# 2010 Jetta - P0491 and Combi Valve



## rowlands57 (Dec 21, 2003)

I wanted to post this up as I have found some very valuable information here over the years and figured I'd share my recent experience.

It's a 2010 Jetta with about 45K mikes and the car was throwing a P0491 on cold starts. I tried clearing the code but it came back so my research led me to conclude the combi valve was bad. Prior to this I did have the 'recall' sensor replaced so I felt sure that my problem was not with that part.

The combi valve is a bit of a PITA to replace but not as bad as some other jobs I have done. Some comments that hopefully will help other folks down the road.

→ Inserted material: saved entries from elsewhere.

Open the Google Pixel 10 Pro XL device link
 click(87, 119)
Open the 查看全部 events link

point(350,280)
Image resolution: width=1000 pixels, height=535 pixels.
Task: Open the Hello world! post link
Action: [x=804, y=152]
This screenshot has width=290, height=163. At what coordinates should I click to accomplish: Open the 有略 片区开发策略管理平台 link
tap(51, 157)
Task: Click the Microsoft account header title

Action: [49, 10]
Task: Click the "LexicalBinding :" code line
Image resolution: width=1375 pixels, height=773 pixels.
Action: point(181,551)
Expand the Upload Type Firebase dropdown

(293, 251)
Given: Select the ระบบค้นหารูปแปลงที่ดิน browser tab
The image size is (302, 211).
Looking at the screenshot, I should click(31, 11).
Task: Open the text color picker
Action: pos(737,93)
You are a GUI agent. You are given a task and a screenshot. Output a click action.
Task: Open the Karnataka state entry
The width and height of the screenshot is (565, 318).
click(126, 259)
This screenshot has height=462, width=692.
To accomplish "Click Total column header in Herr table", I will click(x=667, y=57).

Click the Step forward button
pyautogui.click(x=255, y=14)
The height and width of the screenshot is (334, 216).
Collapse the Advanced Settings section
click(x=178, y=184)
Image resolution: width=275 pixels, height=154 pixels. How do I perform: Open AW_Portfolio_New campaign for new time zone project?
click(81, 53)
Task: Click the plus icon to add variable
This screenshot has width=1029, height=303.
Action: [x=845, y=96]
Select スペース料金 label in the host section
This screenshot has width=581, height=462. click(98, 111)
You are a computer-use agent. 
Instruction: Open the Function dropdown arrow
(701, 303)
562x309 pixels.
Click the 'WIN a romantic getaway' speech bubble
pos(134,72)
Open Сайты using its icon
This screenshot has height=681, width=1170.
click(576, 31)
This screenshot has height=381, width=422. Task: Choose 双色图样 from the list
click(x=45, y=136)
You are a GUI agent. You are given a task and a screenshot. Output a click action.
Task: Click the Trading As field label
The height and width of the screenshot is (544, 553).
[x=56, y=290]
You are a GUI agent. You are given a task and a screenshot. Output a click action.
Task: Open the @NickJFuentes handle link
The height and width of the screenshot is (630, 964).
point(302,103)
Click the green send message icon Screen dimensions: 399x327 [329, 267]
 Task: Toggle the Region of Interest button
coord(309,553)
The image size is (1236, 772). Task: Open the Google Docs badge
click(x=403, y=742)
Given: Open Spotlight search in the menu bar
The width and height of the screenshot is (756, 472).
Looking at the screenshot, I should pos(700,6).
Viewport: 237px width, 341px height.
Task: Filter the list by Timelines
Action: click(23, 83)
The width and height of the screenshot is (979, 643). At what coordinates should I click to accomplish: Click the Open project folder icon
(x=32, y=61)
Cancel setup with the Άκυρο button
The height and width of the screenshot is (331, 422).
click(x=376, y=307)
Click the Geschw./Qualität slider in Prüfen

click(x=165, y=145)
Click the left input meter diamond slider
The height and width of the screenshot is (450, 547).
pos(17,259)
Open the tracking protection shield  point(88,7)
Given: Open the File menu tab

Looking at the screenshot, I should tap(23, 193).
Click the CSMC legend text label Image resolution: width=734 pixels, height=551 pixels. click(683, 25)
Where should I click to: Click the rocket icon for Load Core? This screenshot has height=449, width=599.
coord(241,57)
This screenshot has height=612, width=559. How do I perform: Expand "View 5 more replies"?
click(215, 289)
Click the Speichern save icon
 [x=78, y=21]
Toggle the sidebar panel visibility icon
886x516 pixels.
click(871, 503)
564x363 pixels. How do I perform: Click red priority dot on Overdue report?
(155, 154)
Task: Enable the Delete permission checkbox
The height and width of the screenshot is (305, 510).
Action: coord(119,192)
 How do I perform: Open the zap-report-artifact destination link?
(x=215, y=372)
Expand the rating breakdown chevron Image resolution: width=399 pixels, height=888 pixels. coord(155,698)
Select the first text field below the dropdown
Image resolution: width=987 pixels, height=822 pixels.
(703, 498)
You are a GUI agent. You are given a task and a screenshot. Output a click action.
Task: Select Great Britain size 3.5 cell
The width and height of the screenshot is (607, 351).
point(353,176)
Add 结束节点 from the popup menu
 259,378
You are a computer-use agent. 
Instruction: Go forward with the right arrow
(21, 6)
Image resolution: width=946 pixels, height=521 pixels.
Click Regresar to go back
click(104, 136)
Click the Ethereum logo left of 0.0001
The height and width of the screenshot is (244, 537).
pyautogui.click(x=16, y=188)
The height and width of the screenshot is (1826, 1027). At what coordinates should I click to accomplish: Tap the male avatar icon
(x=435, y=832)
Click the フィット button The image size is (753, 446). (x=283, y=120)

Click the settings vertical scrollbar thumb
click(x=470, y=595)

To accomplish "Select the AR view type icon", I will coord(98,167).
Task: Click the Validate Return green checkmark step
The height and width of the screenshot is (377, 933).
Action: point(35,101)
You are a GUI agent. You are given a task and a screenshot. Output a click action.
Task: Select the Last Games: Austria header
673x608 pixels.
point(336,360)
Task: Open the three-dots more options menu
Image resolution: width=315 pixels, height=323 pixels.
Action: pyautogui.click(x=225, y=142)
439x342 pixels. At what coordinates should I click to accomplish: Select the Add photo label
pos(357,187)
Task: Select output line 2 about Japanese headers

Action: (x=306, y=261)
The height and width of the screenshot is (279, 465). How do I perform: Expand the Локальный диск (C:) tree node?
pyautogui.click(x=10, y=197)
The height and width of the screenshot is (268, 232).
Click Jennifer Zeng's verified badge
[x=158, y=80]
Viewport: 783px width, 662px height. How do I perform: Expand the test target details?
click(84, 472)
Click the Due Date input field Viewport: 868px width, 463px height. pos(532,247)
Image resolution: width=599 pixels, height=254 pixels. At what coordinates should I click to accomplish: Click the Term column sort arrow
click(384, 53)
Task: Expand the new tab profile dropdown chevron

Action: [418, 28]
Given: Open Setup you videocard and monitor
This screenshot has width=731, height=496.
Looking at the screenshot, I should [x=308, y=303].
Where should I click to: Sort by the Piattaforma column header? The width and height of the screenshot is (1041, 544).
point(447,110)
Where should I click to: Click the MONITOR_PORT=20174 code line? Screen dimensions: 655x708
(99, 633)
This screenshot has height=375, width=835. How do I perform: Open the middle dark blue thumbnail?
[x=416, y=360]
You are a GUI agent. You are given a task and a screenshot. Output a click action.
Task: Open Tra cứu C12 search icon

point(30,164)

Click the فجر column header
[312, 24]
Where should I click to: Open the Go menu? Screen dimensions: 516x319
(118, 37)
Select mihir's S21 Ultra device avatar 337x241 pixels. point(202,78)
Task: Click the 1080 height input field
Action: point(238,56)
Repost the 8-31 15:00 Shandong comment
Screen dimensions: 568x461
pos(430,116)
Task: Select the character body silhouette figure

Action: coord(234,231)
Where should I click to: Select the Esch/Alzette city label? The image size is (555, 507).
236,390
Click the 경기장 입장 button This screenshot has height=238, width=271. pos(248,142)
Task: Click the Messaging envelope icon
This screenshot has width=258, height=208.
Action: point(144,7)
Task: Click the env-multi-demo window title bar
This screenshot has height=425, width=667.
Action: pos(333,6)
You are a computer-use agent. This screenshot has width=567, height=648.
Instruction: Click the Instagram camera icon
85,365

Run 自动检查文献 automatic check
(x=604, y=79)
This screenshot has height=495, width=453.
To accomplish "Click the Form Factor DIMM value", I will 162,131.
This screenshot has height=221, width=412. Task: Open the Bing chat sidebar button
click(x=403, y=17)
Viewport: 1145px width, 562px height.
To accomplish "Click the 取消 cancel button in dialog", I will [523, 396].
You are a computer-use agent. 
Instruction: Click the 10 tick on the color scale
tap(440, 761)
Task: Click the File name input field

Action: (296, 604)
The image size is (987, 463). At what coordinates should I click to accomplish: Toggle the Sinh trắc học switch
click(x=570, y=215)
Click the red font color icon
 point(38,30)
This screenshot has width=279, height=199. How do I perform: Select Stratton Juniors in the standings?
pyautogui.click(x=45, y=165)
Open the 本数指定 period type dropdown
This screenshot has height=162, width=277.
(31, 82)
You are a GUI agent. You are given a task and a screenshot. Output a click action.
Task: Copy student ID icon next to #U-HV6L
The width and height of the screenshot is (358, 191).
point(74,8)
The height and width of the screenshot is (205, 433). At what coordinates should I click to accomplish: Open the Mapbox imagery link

The engine cover has to come off before doing this job.
The valve is up on the back of the engine in the general area of the battery cover. You really can't miss it when you see the new one that's going in.
The valve has 2 gaskets but the one's on the car are metal and clip on to the valve so I re-used them and they worked fine.
At first it appears that the job should be done coming in from the drivers side but actually it's easier to come at it from 'over the engine' and work lefty to get at the bolts.
You pretty much work in the dark for the bolts attaced to the block.
The electrical connector is released from below and it's like a lot of VW/Audi connectors. Push it in, gently pull on the tab and then pull it off.
The air hose attached is simple to remove just pinch the clip and remove the hose.
The block bolts are 10mm and the bolts holding on the hard line at the top are torx, sorry forgot the size.
When installing the new combi valve just get all the bolts started first then tighten down as you may need to move it around just a bit to get them all started.
There is a wiring harness that is attached to the very bottom 2 bolts with a 'retainer' of sorts, just be sure to put the bolts through that when re-attaching those two bottom bolts.

As I said the job is a bit of a pain but 'nice and easy' is the way to go and it's really not that bad.

Hope this helps.


----------



## oefvetVWlover (Feb 22, 2016)

*thanks*

do you have pics of the process?


----------